Professor Grubbly-Plank pulled a monocle out of the inside of her robes and screwed it into her eye, to examine Hedwig’s wing closely. “I should be able to sort this out if you leave her with me, Potter,” she said, “she shouldn’t be flying long distances for a few days, in any case.”

“Er—right—thanks,” said Harry, just as the bell rang for break.

“No problem,” said Professor Grubbly-Plank gruffly, turning back into the staff room.

“Just a moment, Wilhelmina!” said Professor McGonagall. “Potter’s letter!”

“Oh yeah!” said Harry, who had momentarily forgotten the scroll tied to Hedwig’s leg. Professor Grubbly-Plank handed it over and then disappeared into the staff room carrying Hedwig, who was staring at Harry as though unable to believe he would give her away like this. Feeling slightly guilty, he turned to go, but Professor McGonagall called him back.

“Potter!”

“Yes, Professor?”

She glanced up and down the corridor; there were students coming from both directions.

“Bear in mind,” she said quickly and quietly, her eyes on the scroll in his hand, “that channels of communication in and out of Hogwarts may be being watched, won’t you?”

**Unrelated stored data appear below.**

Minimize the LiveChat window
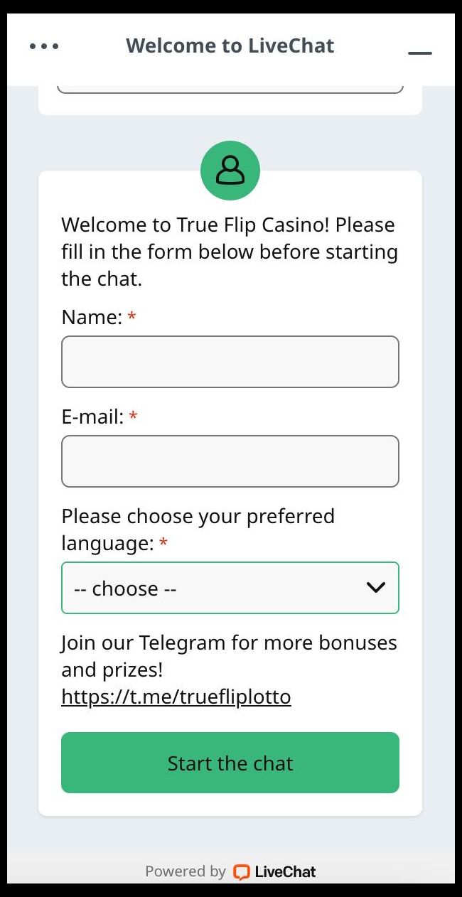 420,53
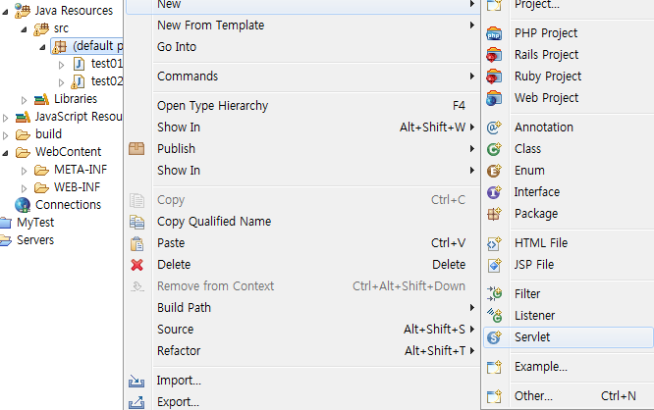Viewport: 654px width, 410px height.
Task: Expand the test01 Java file node
Action: pos(61,65)
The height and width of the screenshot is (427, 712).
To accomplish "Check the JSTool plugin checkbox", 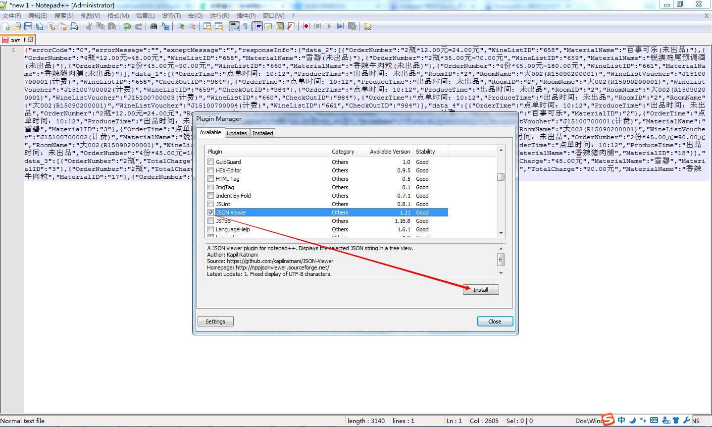I will tap(211, 221).
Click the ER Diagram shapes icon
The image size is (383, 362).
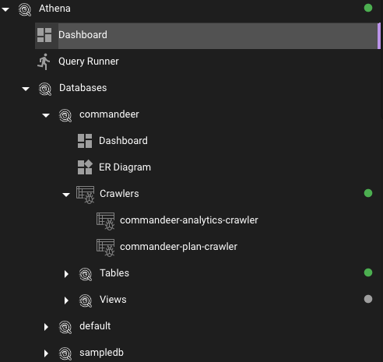(x=85, y=167)
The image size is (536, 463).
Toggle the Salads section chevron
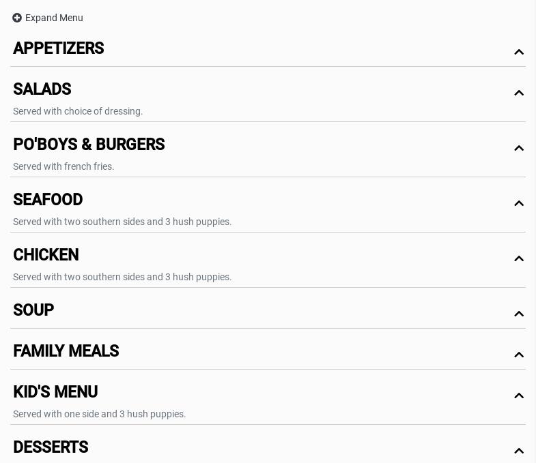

“I—” said Harry, but the flood of students rolling along the corridor was almost upon him. Professor McGonagall gave him a curt nod and retreated into the staff room, leaving Harry to be swept out into the courtyard with the crowd. He spotted Ron and Hermione already standing in a sheltered corner, their cloak collars turned up against the wind. Harry slit open the scroll as he hurried towards them and found five words in Sirius’s handwriting:

Today, same time, same place.

“Is Hedwig OK?” asked Hermione anxiously, the moment he was within earshot.

“Where did you take her?” asked Ron.

“To Grubbly-Plank,” said Harry. “And I met McGonagall… listen…”

And he told them what Professor McGonagall had said. To his surprise, neither of the others looked shocked. On the contrary, they exchanged significant looks.

“What?” said Harry, looking from Ron to Hermione and back again.

“Well, I was just saying to Ron… what if someone had tried to intercept Hedwig? I mean, she’s never been hurt on a flight before, has she?”

“Who’s the letter from, anyway?” asked Ron, taking the note from Harry.

“Snuffles,” said Harry quietly.

“‘Same time, same place’? Does he mean the fire in the common room?”